Duke coach David Cutcliffe feels the same way about the scheduling disparity.
But as much as he would like for his team to play members of the Atlantic Division more often, especially State, he knows that the scheduling logistics of a 14-team conference make that a difficult — if not impossible — proposition.
“We have Wake every year. We have North Carolina, which is in our division. I don’t think they’re going to let us both have a travel opportunity (that) the rest of the league would probably throw their hands up on,” Cutcliffe said. “I think fans would love to see that old-fashioned rivalry where we’ve been around in the ACC forever. But football has changed.”
State and Duke were already set to play this season before the ACC’s schedule was amended because of the coronavirus pandemic.
Ironically, it’s the changes brought about by COVID-19 that could lead to the Wolfpack and Blue Devils playing more often.
“In the midst of what we’re in, we have no idea what next year is going to look like,” Cutcliffe said. “We may be playing nine or 10 conference games every year. That may be what TV wants to see. So in that environment, it would likely have a better chance of happening.”
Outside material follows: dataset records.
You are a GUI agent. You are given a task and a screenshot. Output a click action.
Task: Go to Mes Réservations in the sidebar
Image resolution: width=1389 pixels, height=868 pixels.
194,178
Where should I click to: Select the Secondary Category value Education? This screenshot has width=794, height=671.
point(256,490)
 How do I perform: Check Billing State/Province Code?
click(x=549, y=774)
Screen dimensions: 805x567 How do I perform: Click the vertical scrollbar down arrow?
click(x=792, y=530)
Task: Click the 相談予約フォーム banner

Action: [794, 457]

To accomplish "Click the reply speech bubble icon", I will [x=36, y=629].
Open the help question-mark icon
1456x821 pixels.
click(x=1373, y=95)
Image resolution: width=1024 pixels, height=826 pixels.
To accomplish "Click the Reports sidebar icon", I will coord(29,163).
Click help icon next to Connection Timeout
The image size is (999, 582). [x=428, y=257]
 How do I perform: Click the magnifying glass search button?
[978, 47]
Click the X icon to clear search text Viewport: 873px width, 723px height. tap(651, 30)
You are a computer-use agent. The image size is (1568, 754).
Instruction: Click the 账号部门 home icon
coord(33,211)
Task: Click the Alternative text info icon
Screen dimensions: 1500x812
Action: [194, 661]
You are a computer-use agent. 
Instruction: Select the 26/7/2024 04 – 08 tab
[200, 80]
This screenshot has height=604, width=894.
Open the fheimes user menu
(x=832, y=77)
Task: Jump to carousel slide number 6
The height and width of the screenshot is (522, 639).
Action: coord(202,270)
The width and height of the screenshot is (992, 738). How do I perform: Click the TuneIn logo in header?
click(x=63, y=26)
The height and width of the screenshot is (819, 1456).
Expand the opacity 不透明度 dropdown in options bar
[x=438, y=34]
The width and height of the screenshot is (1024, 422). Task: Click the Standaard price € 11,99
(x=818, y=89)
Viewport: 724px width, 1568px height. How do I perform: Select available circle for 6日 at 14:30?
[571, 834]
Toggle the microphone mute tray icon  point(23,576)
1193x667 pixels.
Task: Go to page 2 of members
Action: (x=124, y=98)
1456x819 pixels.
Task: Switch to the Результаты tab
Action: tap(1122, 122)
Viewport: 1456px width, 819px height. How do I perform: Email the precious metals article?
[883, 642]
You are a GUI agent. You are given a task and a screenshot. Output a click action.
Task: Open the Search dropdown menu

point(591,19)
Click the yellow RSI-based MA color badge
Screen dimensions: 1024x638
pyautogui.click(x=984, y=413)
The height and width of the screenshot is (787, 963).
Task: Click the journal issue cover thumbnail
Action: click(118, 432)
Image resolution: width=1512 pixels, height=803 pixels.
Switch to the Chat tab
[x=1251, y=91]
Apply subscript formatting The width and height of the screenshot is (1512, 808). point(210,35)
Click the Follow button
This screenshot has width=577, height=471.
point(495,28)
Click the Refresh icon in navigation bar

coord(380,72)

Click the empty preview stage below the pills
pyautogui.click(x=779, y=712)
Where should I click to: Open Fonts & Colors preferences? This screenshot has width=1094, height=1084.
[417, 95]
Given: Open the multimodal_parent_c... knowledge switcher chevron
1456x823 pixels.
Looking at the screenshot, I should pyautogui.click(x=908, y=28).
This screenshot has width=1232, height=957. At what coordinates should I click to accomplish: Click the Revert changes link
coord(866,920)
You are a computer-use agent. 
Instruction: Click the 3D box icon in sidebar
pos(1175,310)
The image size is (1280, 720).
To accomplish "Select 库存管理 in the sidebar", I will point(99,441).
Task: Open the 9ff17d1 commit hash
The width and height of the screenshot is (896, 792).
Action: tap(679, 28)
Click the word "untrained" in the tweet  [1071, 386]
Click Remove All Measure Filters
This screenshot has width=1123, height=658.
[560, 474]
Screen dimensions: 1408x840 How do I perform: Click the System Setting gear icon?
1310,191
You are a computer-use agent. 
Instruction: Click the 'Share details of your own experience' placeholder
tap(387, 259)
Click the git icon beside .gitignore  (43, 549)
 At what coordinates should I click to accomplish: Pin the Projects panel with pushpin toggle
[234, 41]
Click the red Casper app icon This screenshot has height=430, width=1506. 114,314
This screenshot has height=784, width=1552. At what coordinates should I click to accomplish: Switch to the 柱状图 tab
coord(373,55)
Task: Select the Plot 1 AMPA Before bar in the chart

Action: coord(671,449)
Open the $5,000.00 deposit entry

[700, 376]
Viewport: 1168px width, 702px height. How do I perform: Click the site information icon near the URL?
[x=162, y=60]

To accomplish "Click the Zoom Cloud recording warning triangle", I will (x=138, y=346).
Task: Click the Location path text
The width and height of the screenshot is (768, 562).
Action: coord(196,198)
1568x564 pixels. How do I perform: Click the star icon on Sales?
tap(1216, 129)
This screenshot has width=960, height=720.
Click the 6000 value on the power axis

Although it’s been seven years since the teams have played one another, they’re hardly strangers. Like those anti-social neighbors, both are well aware of how things are going on the other side of the fence.
“The one thing when you don’t play a team is that you still watch everybody,” Doeren said. “I think that’s the one thing that we don’t talk about. In preparation (for other teams), I’ve watched Duke on defense for the past seven years. I’ve watched Duke on offense for the past seven years.”
The same holds true for Cutcliffe.
“I’m very familiar with their players,” he said. “Dave Doeren is a good friend. I think he’s a great football coach, so I try to watch all of the things they’re doing.
“As I’m watching common opponents, you’re always looking at them. I’m following players we may have recruited when they were in high school that you got close to, and I pull for them when we’re not playing each other. So you’re going to keep up with what’s happening with your neighbors, and that’s essentially what they are.”